Here’s the best of the rest of the worst in wingnuttia this week:
- The College Republican National Committee released a TV spot comparing political candidates to wedding dresses. That’s bound to win the women’s vote.
- A North Carolina College Republican Chairwoman was caught on camera allegedly trying to keep a conservative group from registering students to vote.
- Republican candidate for Arkansas Attorney General Leslie Rutledge was discovered to have registered to vote in multiple states in addition to Arkansas, and even voted by absentee ballot in the Arkansas genera election after she had registered to vote in Washington, DC. Oh, the irony!
- Former House GOP Leader Tom Delay wants to run for office again, so he can expose President Obama as “a radical Marxist with a worldview that makes him happy with the chaos that’s going on.”
- In a speech on his economic record, President Obama took a swipe at Fox News for calling affordable health care a threat to freedom. Naturally, Fox Newsers cried foul. As the saying goes, “a hit dog will holler.”

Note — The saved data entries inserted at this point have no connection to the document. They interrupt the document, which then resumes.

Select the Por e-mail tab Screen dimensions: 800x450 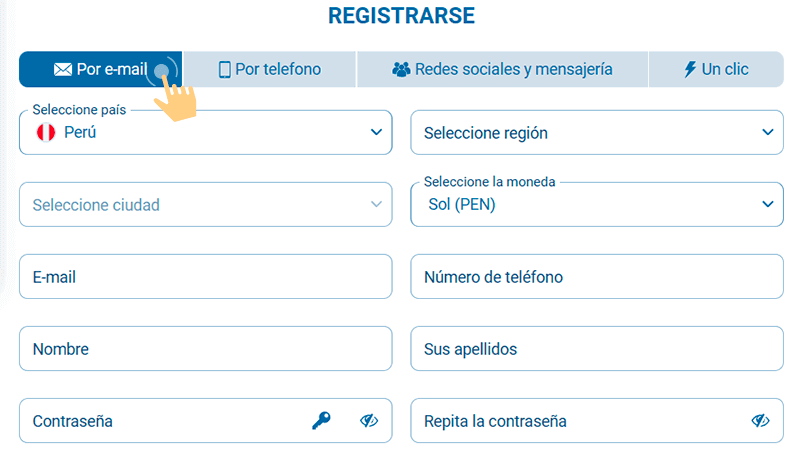[100, 70]
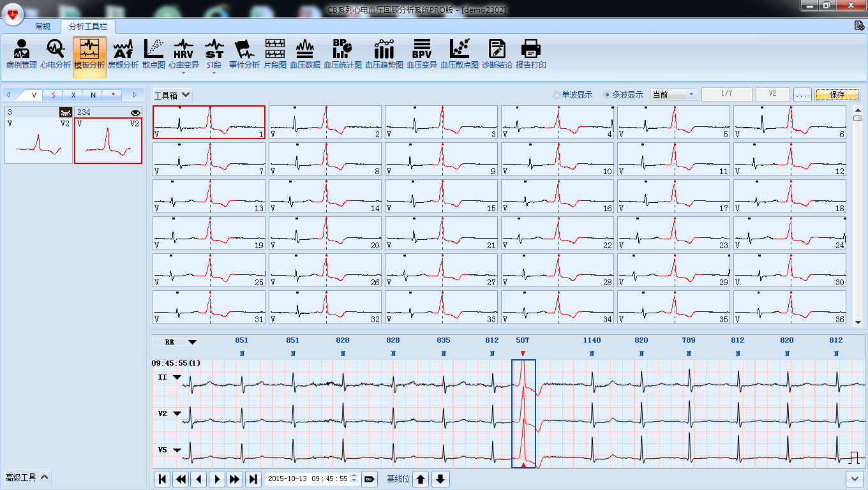Select beat waveform thumbnail number 15
Screen dimensions: 868x490
pyautogui.click(x=441, y=196)
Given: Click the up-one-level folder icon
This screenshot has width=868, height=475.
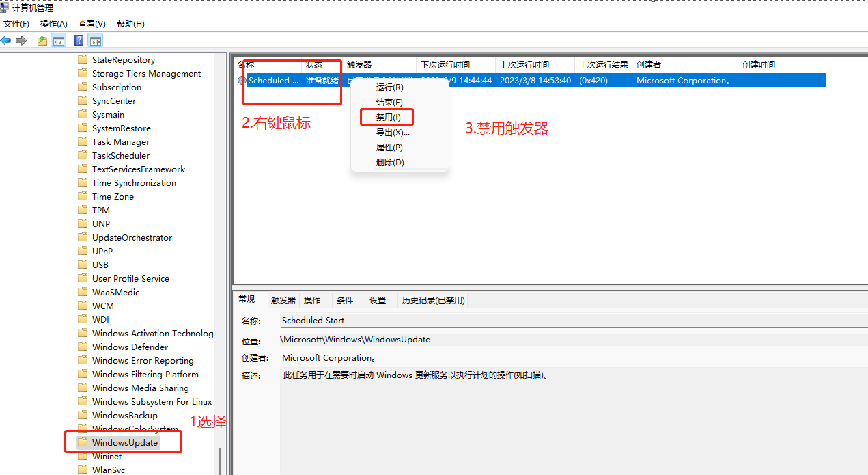Looking at the screenshot, I should pos(42,40).
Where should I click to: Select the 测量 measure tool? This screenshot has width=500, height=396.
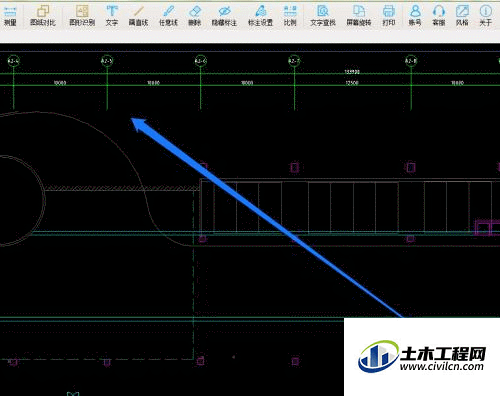coord(10,16)
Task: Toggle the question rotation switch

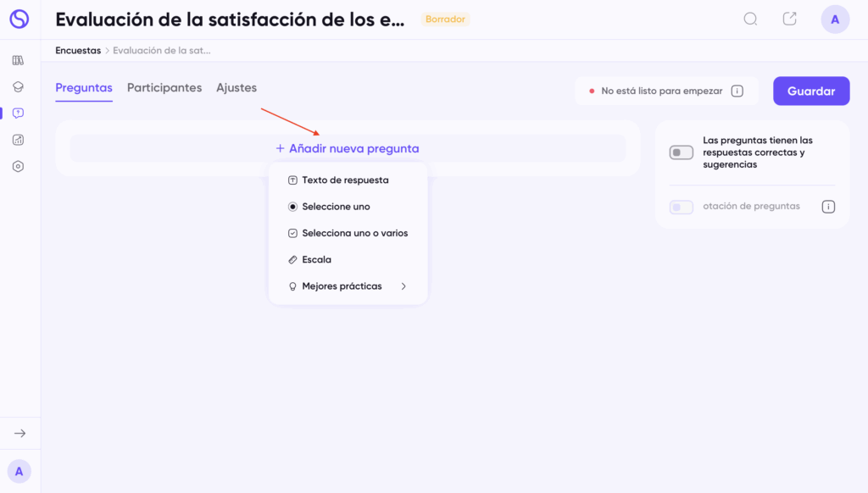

- Sounding more like the Citizens Councils of 60 years ago, Concerned Women for America attacked Attorney General Eric Holder for raising “the bitterness, malcontent, and rancor” of “minority communities.” At least they didn’t call him an “outside agitator.”
- Right-wing rocker Ted Nugent penned a horribly racist WorldNet Daily column about Ferguson, Missouri, that’s guaranteed to cause “bitterness, malcontent, and rancor” among blacks.
- In his syndicated column, Pat Buchanan accused President Obama of “stoking the fires of racial resentment” and inciting violence against police, with his remarks concerning the death of Michael Brown. Oh, and Buchanan did call the president an “outside agitator.”
- Talk show host Steve Deace said Republicans should model themselves after Dan Snyder, owner of Washington’s professional football team, and urged “gutless Republicans” to learn from Snyder’s “ruthless manliness.”
- Pat Robertson joked with “700 Club” viewers that his faith healing services might put doctors out of business.
- Robertson also told his viewers that President Obama is “pro-Muslim”, because he attended a “Muslim school” while living in Indonesia as a child.
- Rep. Michele Bachmann(R, Minnesota) caught flack from the right after saying that same-sex marriage is “not an issue,” and that the topic is “boring” now. Bachmann later assured WorldNet Daily that she’s not the least bit “bored” by gay marriage.
- Once famous for flipping out at a Broadway musical, National Review columnist Kevin Williamson recommended “hanging” for women who have abortions — not to mention the doctors who perform the procedure.
- Texas governor Rick Perry told MSNBC’s Mike Barnicle about his plan to fight ISIS with “special-ops” and “Amazon-type drones.”
- Conspiracy theorist Alex Jones told his radio audience that “ISIS basically works for” the US government, and that the Obama administration will deploy ISIS to attack “maybe 200 kids” in a Democratic stronghold, because “they really want to go after guns.”
- On his radio broadcast, Bryan Fischer, said the government should ban immigration from majority Muslim nations, because we don’t know which ones are carrying “the decapitation virus.”
- Fox News host Bill O’Reilly hyped Ebola fears, and declared that “President Obama should order an immigration quarantine.”
- Laura Ingraham called for a travel ban in response to Ebola, and claimed that President Obama’s “core ties to the African continent” undermine public safety.
- Fox News host Andrea Tantros said that African Ebola victims may “seek treatment from a witch doctor that practices santería,” not a hospital.
- WorldNet Daily columnist Erik Rush recommended bringing back internment caps for Muslims, in an article titled, “Is It Time To Deport, Intern Foreign Muslims?”